* GIVEN REQUEST 1 *
In the György Aczél biography below, what jobs did his father hold?
* GIVEN REQUEST 2 *
Name every poet whose poems Aczél declaimed in his own January 1939 performance, according to the György Aczél biography below.

* GIVEN PASSAGE *
>>>>

György Aczél | |
Order: | First Deputy Minister of Culture |
Term Start: | 10 February 1958 |
Term End: | 18 April 1967 |
Birth Date: | 1917 8, df=yes |
Birth Place: | Budapest, Austria-Hungary |
Death Place: | Vienna, Austria |
Profession: | politician |
Party: | MKP (1935–1948) MDP (1948–56) MSZMP (1956–89) |
György Aczél (born Henrik Appel; 31 August 1917 – 6 December 1991) was a Hungarian communist politician.[1] He became a member of the then illegal Hungarian Communist Party in 1935, and was a founding member of the Political Committee (Hu: Politikai Bizottság) of the Hungarian Socialist Workers' Party in 1956. He was a deputy minister from 1958 to 1967, later, as one of the leaders of the Party's Central Committee (Hu: Központi Bizottság) the most influential figure in socialist culture politics.[2]
He was born as Henrik Appel into a poor Jewish family in Budapest. His father, Gyula Appel was a coachman and a butcher's assistant, his mother, Aranka Weimann was a typist. After his father's death in 1925 who froze to death in a slaughterhouse he was brought up in an orphanage where he also carried out his studies. Later he became a bricklayer's assistant. He changed his family name in 1936 and his first name about at the end of the 1930s, but only in 1946 and in 1955 he officially became Aczél and György, respectively.
He was married in 1939 and two daughters were born from his marriage. He mostly educated himself in an autodidact way, furthermore, he completed the autumn semester at the Academy of Drama and Film besides his work. He started to work as an amateur actor and as a performer. In the beginning, he acted in the company stagione of Nándor Alapi, he performed in several minor roles in Budapest, but he also played in Győr, Pécs and Balassagyarmat. On 24 December 1938, he held an independent performance at the Liszt Academy. In January 1939 he had his own declamation of poems of Endre Ady, Ferenc Kölcsey, Gyula Illyés, Mihály Babits, Dezső Kosztolányi and Lőrinc Szabó. The upcoming anti-Jewish laws blocked him from stage. Between 1942 and 1944 he performed on several occasions in the Goldmark Hall of the Liszt Academy. In the framework of the OMIKE Art Exhibition, and was often featured in the workshops of the workers' organised meetings.
At the beginning of the 1930s he joined the Hashomer Hatzair youth movement, and in 1935 he joined the then illegal Communist Party. At the beginning of 1942 he was arrested for illegal communist activities and locked in the prison of Vác. At the end of 1942 he was summoned to labor service where he managed to disassemble himself and return to Budapest. During the German occupation of Hungary and the Arrow Cross Party's seizure of power in 1944, he was baptized as a Roman Catholic for the sake of the Jews who were being hidden by him or through him.

<<<<

[Element lookup entries]

>>>>

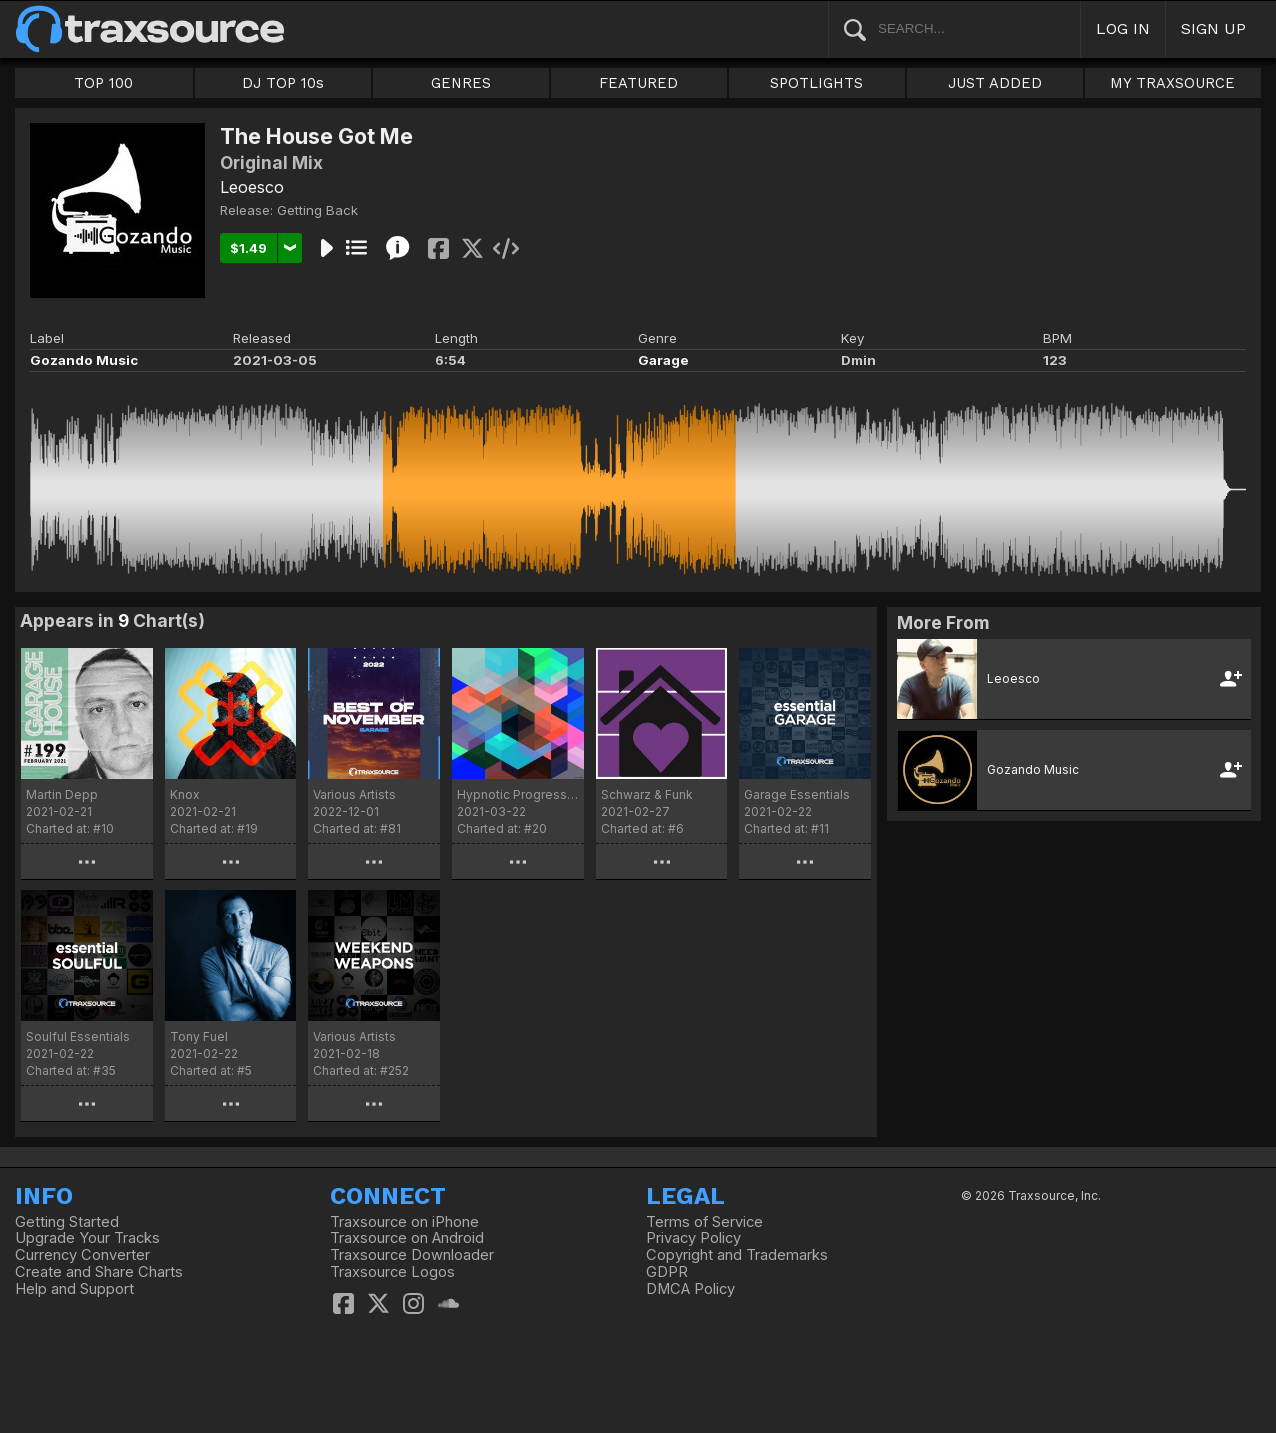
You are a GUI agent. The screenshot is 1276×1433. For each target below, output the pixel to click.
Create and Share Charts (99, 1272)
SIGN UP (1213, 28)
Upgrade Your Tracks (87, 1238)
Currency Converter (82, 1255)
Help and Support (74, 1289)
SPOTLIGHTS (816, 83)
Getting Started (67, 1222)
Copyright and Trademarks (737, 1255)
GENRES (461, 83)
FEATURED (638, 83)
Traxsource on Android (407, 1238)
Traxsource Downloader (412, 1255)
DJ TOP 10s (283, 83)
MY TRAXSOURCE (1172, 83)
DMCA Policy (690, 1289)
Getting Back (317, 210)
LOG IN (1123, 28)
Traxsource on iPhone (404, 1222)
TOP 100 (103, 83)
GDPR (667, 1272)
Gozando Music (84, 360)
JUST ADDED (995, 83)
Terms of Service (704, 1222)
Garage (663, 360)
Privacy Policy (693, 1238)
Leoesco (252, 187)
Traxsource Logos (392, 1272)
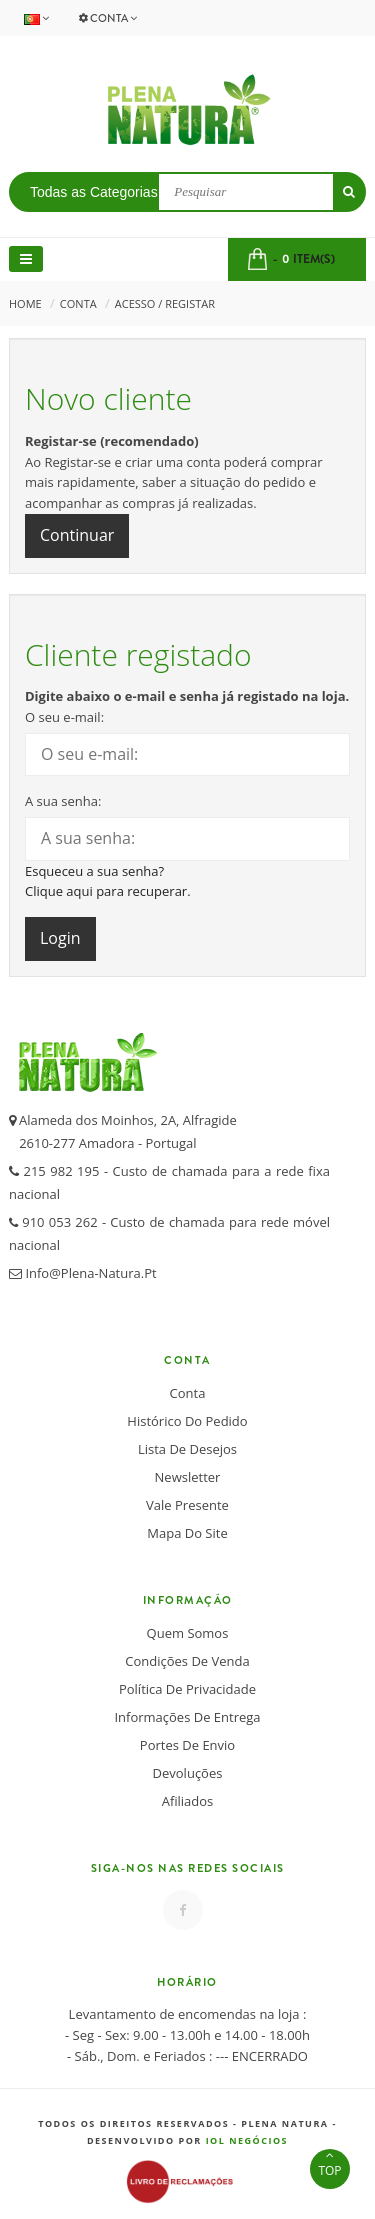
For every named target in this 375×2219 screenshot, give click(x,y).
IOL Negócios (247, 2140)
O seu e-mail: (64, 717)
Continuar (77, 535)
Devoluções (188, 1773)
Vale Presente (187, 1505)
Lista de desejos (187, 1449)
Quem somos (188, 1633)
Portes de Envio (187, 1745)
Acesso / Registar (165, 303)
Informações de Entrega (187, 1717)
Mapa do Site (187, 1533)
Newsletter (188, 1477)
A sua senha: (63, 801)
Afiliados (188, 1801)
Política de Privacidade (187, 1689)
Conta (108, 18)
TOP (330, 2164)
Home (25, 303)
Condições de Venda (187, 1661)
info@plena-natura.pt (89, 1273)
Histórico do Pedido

<<<<

* COMPLETE ANSWER 1 *
His father was a coachman and a butcher's assistant.

* COMPLETE ANSWER 2 *
Endre Ady, Ferenc Kölcsey, Gyula Illyés, Mihály Babits, Dezső Kosztolányi, Lőrinc Szabó